If you want to turn stank sausage into readily usable liquid energy, you have to enlist some microscopic help: By altering the bacteria Bacillus subtilis, the UCLA scientists can feed waste polypeptides to the germs, which then produce biofuels and ammonia. It’s an ouroboros of excretion, consumption, and excretion. In 2014, the team reported biofuel yields of 20 percent of the theoretical max. The process, they wrote in the journal Metabolic Engineering, demonstrates “the feasibility of direct microbial conversion of polypeptides into sustainable products.”

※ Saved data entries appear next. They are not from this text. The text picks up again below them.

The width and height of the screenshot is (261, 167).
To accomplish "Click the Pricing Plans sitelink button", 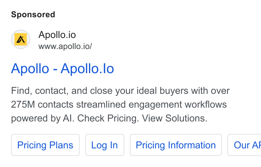I will 45,145.
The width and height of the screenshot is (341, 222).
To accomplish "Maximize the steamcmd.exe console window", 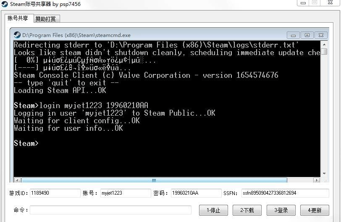I will click(307, 35).
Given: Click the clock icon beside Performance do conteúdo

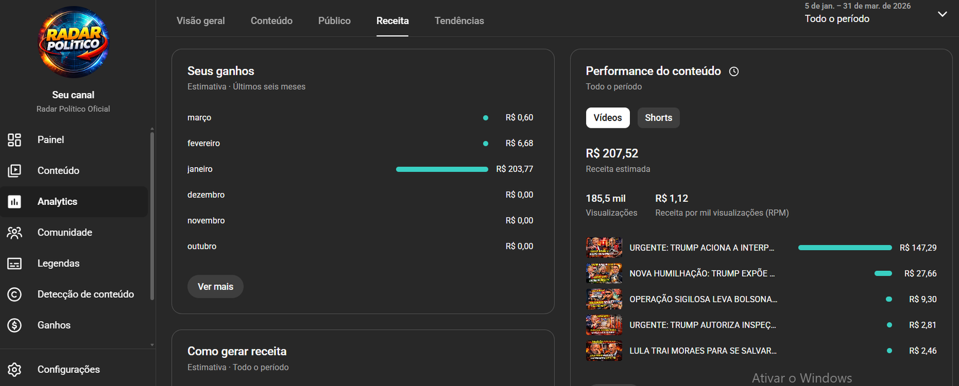Looking at the screenshot, I should pos(734,71).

“For about eight years, we have worked on converting waste proteins, including animal wastes, algal biomass, fermentation residues, and other agricultural wastes to usable products,” says UCLA engineer and study co-author James Liao to Inverse, who emphasized the lab is more focused on animal waste rather than human poo.

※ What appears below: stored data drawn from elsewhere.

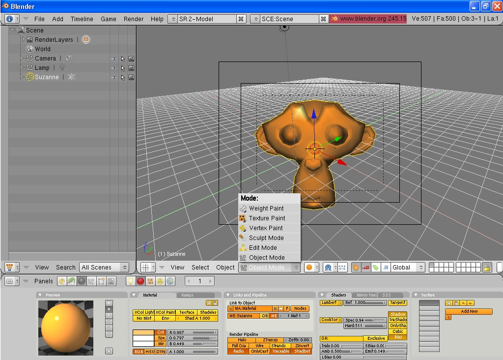The image size is (503, 360).
Task: Click the layer lock padlock icon
Action: tap(487, 268)
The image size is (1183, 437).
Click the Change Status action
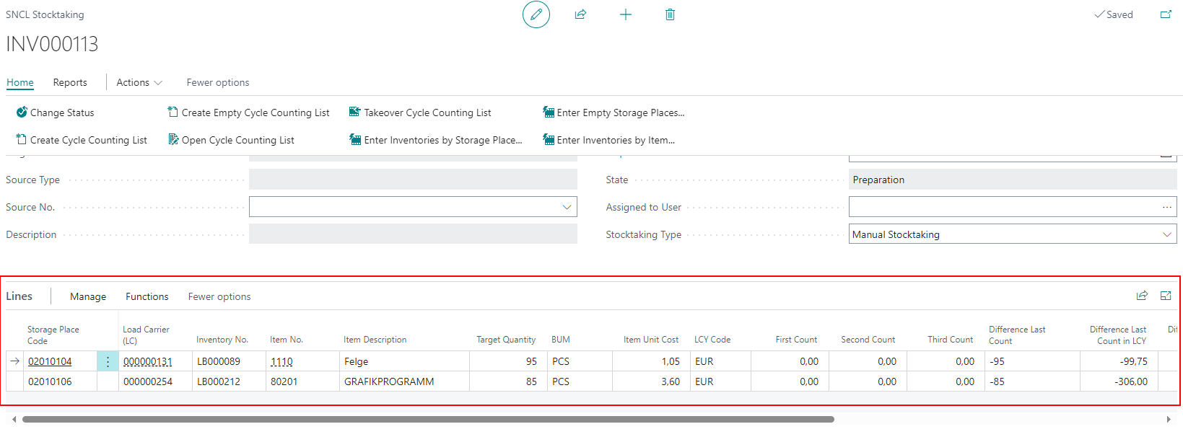(x=56, y=112)
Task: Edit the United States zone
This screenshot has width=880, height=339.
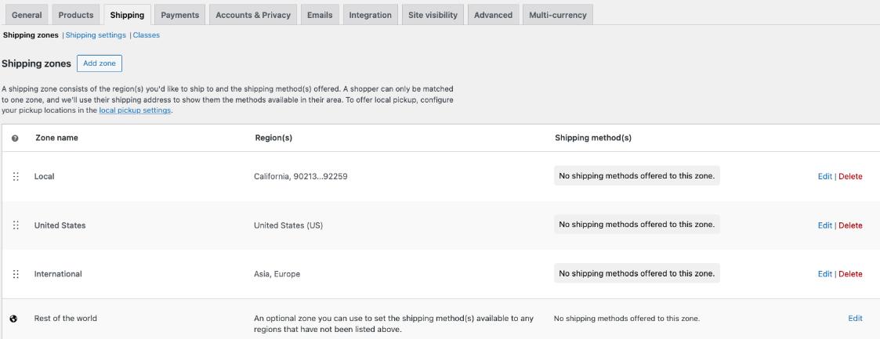Action: [824, 225]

“We now have a even better organism, Bacillus mamaransis, which can grow in extreme alkaline solutions, where very few (if any) other organisms can survive.”

Unlike traditional biofuels — think corn-based ethanol — the end product isn’t corrosive to metal, argue the UCLA scientists. That means you could, in theory, just fill up your tank without any conversion, says metabolic engineer David Wernick.

Bioengineers still need to figure out how to increase the bacterial yield, tweaking the microbe strains until they excrete higher percentages of potential biofuel. The end fuel is going to have to be cheap enough, too, to compete with gasoline. “The area needs much more investment and work to improve efficiency,” says Liao. “We just pointed to the path.”

What no one has to worry about is a lack of manure — the U.S. churns that stuff out, agriculturially and anthropogenically, at a rate of 1 billion tons annually. If we can tap into this resource, a greener earth might look a little browner, too.